GOAL ▸
List each line of the material below that contains the word "Where".

SUPPLIED INFORMATION ▸
======

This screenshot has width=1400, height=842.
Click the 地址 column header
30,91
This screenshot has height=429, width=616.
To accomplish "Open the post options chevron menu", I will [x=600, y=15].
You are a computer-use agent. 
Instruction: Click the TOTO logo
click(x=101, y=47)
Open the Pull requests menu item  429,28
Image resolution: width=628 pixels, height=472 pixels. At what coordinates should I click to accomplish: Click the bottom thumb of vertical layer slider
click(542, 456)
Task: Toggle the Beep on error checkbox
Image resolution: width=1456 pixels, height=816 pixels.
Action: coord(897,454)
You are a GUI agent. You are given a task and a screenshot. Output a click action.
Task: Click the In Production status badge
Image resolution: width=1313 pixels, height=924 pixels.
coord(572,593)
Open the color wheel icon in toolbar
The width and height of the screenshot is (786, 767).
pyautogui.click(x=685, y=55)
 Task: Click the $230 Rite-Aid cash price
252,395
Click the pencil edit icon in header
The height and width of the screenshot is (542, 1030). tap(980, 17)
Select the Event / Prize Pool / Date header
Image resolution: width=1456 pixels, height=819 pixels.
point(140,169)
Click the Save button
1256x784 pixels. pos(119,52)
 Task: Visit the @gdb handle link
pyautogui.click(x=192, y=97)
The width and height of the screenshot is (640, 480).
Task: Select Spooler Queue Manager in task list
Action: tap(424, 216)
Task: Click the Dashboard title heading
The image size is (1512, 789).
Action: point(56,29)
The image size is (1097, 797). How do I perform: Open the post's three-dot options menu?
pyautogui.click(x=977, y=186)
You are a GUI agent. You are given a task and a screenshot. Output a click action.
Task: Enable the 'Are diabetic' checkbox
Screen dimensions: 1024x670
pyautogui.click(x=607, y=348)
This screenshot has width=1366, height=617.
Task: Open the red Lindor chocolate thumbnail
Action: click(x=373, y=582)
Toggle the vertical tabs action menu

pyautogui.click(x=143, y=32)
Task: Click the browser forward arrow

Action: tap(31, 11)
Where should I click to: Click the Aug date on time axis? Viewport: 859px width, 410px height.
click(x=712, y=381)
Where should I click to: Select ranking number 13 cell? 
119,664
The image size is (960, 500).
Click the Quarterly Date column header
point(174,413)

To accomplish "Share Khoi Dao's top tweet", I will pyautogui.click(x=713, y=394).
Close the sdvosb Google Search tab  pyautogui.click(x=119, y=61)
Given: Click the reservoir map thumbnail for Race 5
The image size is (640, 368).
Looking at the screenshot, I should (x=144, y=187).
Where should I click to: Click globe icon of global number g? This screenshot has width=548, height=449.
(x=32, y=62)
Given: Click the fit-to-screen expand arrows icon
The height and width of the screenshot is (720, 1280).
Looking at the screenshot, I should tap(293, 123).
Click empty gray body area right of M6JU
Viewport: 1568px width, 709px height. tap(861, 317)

======

REPLY TO THE EXERCISE ▸
Where should I click to: Click the Aug date on time axis? Viewport: 859px width, 410px height.
Where should I click to: Select ranking number 13 cell? 
Where should I click to: Click globe icon of global number g? This screenshot has width=548, height=449.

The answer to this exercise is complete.